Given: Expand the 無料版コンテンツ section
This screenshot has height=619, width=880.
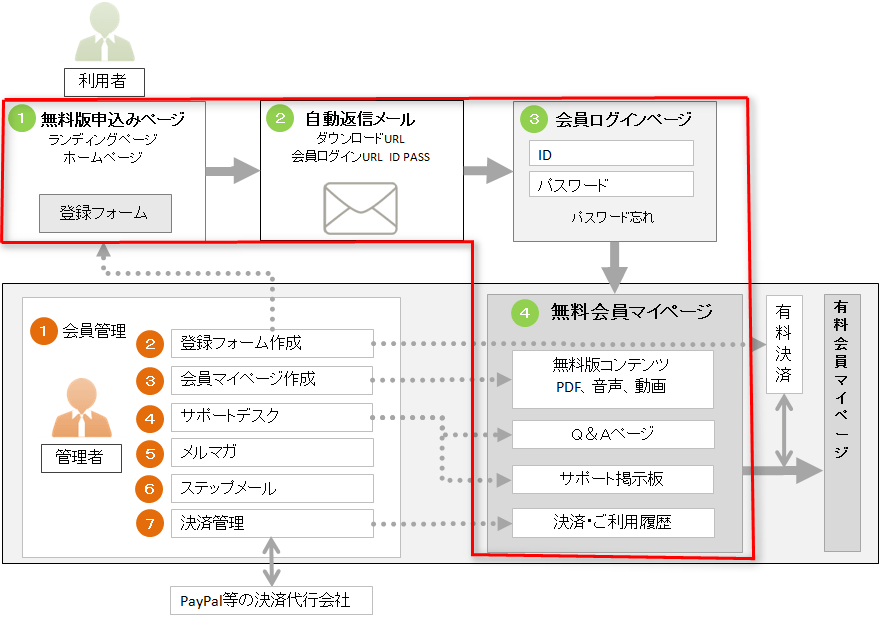Looking at the screenshot, I should tap(613, 380).
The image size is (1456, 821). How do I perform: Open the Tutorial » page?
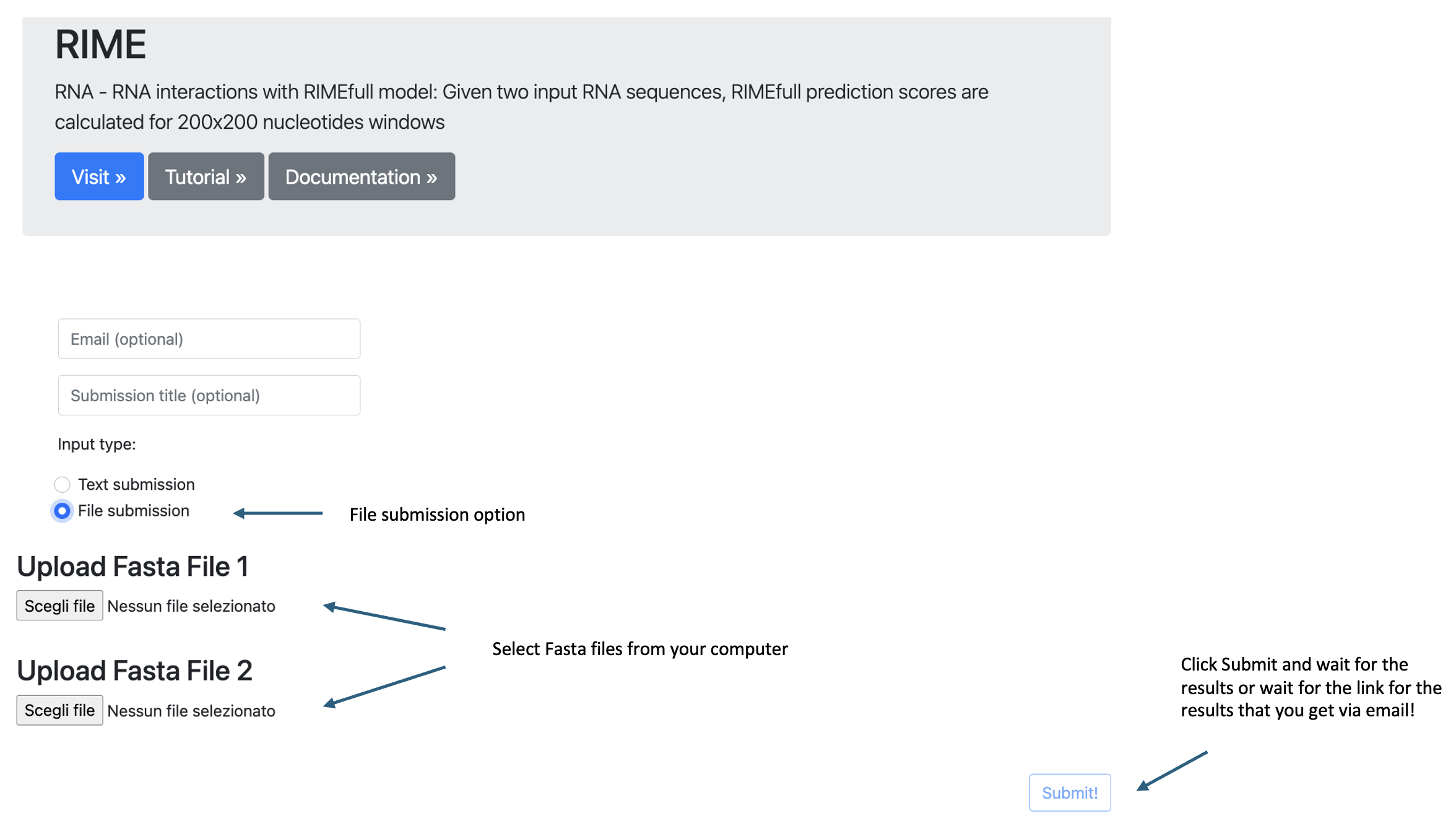point(206,176)
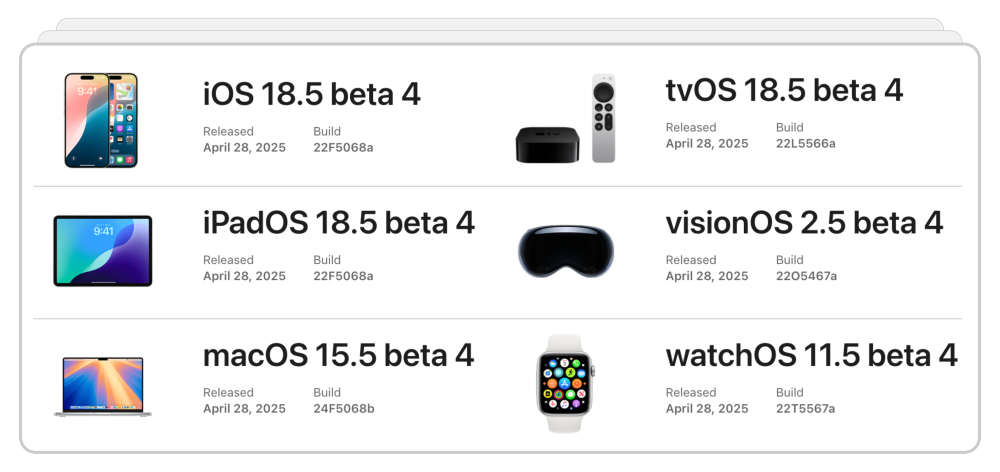Click the watchOS release date April 28, 2025
1000x472 pixels.
(x=707, y=408)

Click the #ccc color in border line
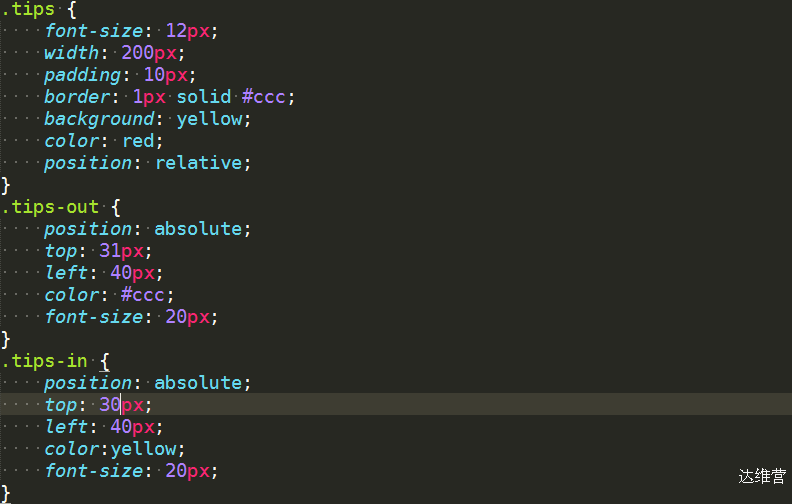click(264, 96)
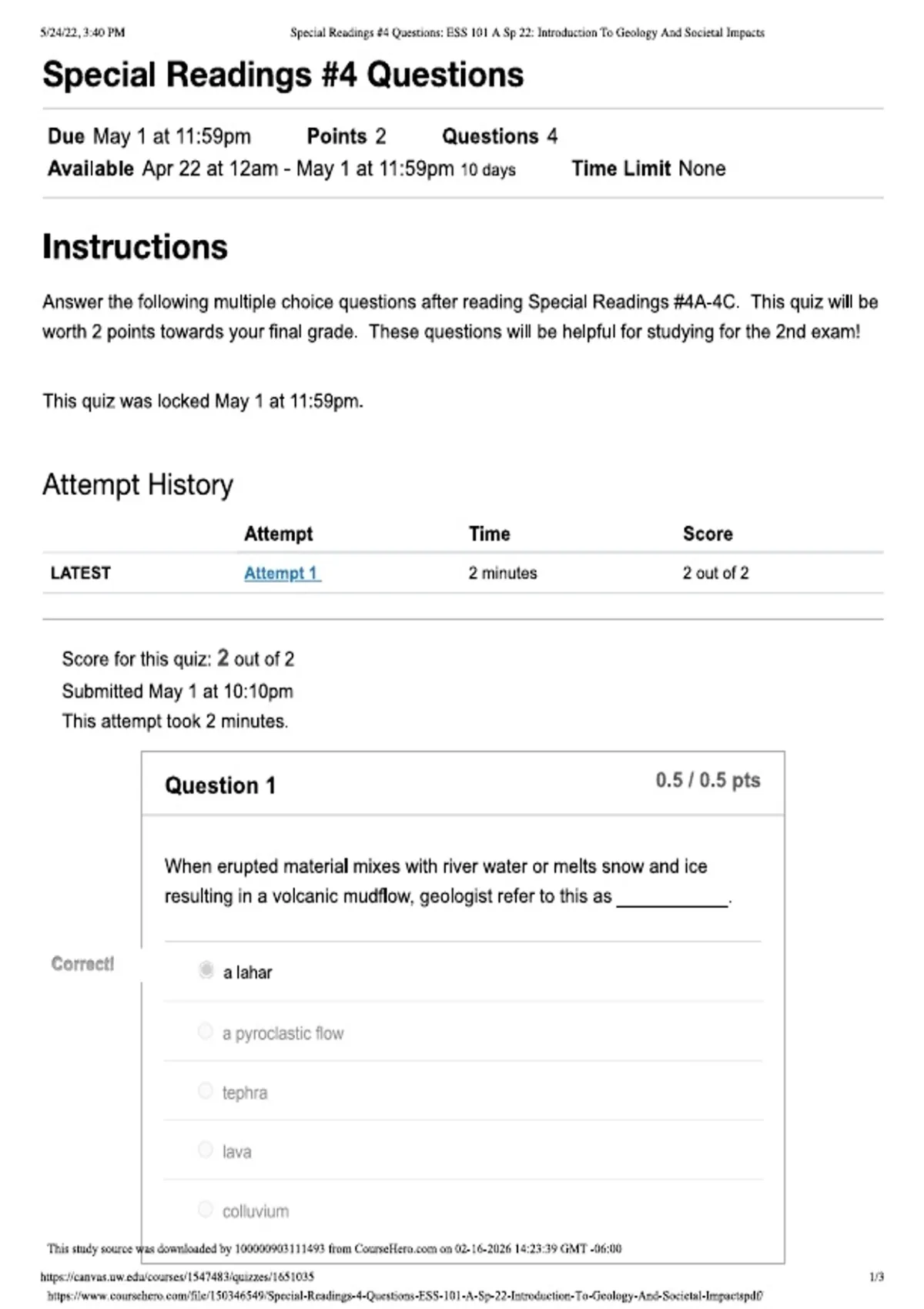
Task: Click the Special Readings #4 Questions heading
Action: coord(283,75)
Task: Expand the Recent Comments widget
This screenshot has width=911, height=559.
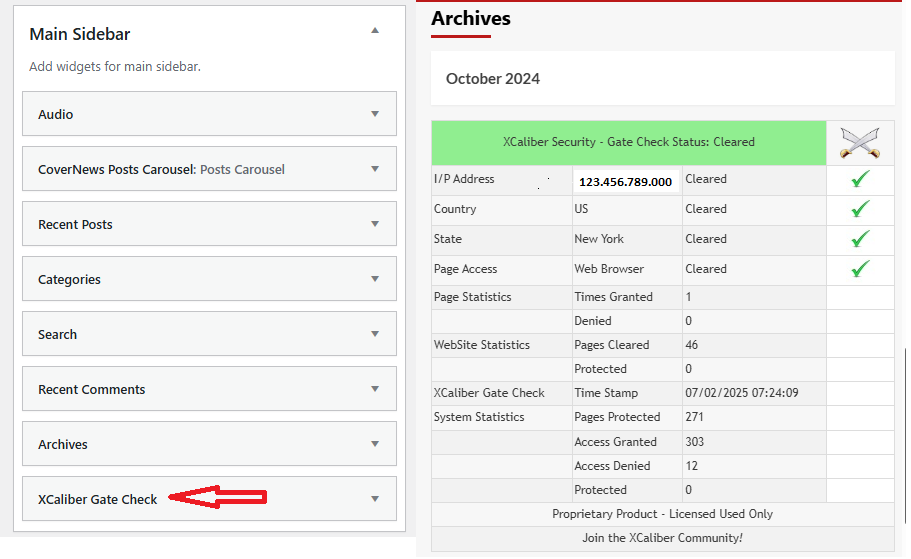Action: pyautogui.click(x=375, y=389)
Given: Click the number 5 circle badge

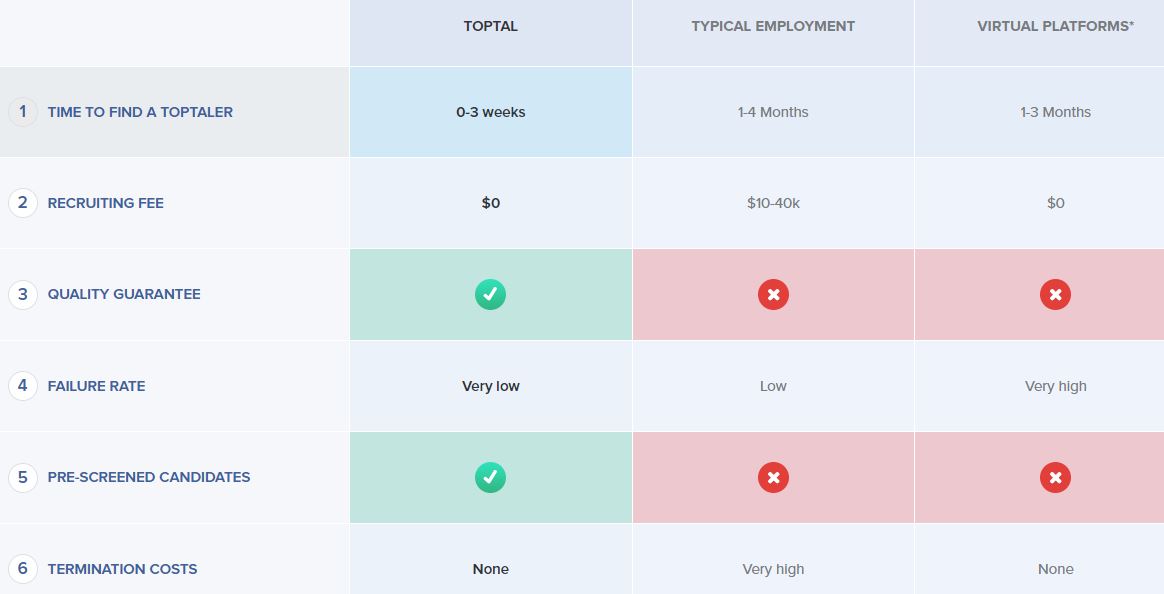Looking at the screenshot, I should (x=23, y=477).
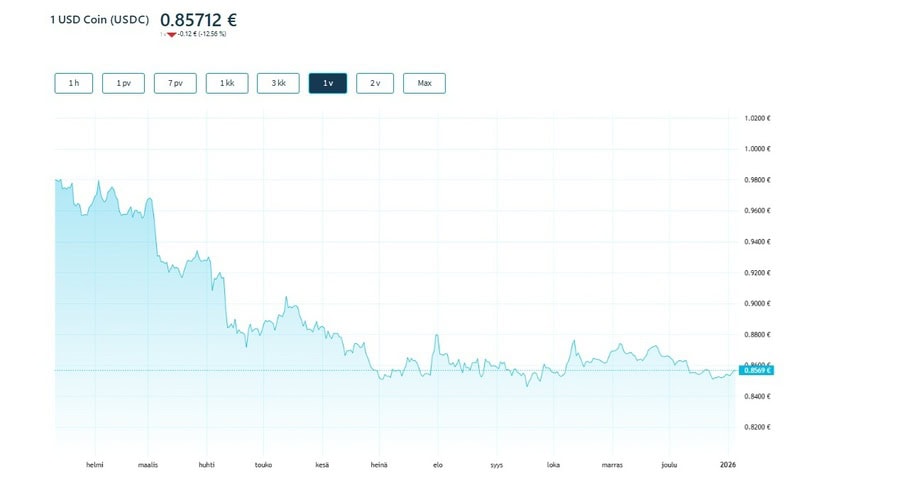Show the Max price history
900x490 pixels.
(x=424, y=83)
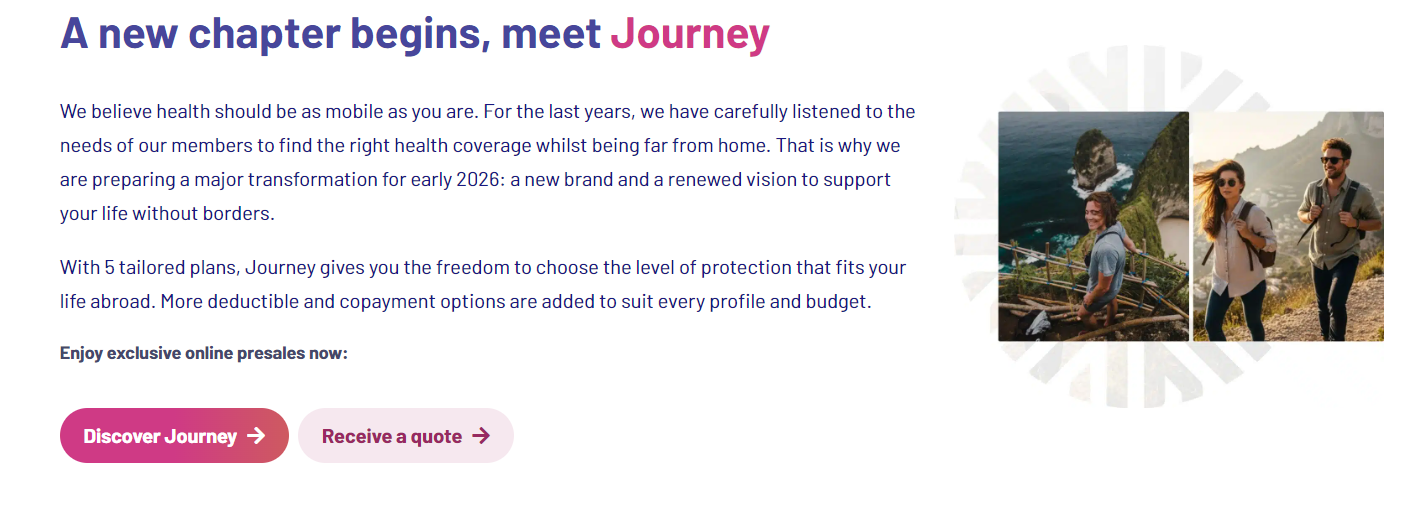The image size is (1426, 516).
Task: Click the "With 5 tailored plans" sentence
Action: click(x=150, y=267)
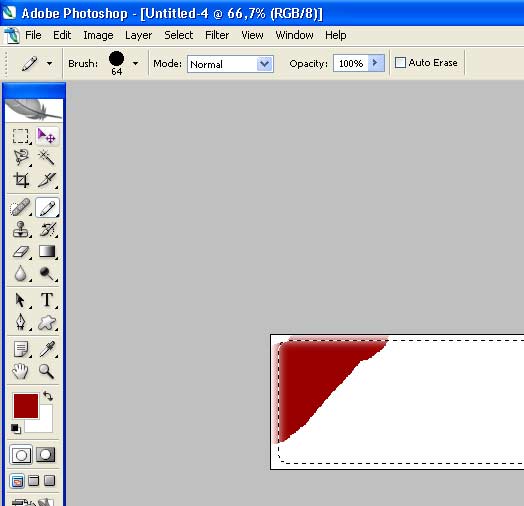Swap foreground and background colors

click(x=48, y=396)
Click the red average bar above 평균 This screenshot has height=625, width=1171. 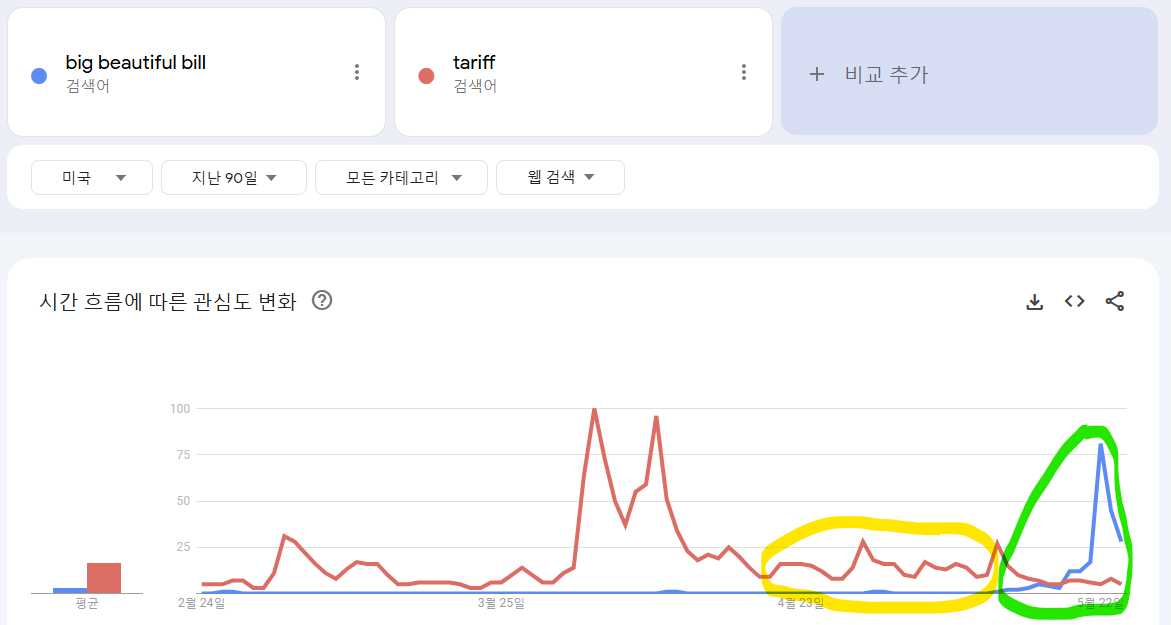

· · · · ·

* **Exercise objective**
Repeat each record verbatim, pictures excluded.

* **Your solution**
Given: Expand the 無料版コンテンツ section
This screenshot has height=619, width=880.
Looking at the screenshot, I should tap(613, 380).
The image size is (1456, 821). How do I perform: Open the Tutorial » page?
point(206,176)
Click the watchOS release date April 28, 2025
1000x472 pixels.
(x=707, y=408)

Click the #ccc color in border line
click(264, 96)
Task: Click the Special Readings #4 Questions heading
Action: coord(283,75)
Task: Expand the Recent Comments widget
This screenshot has width=911, height=559.
Action: pyautogui.click(x=375, y=389)
Given: Click the number 5 circle badge

Looking at the screenshot, I should (x=23, y=477).
Show the Max price history
900x490 pixels.
(x=424, y=83)
The image size is (1426, 516).
Task: Click the "With 5 tailored plans" sentence
Action: click(x=150, y=267)
Swap foreground and background colors

click(x=48, y=396)
Click the red average bar above 평균 This screenshot has height=625, width=1171. 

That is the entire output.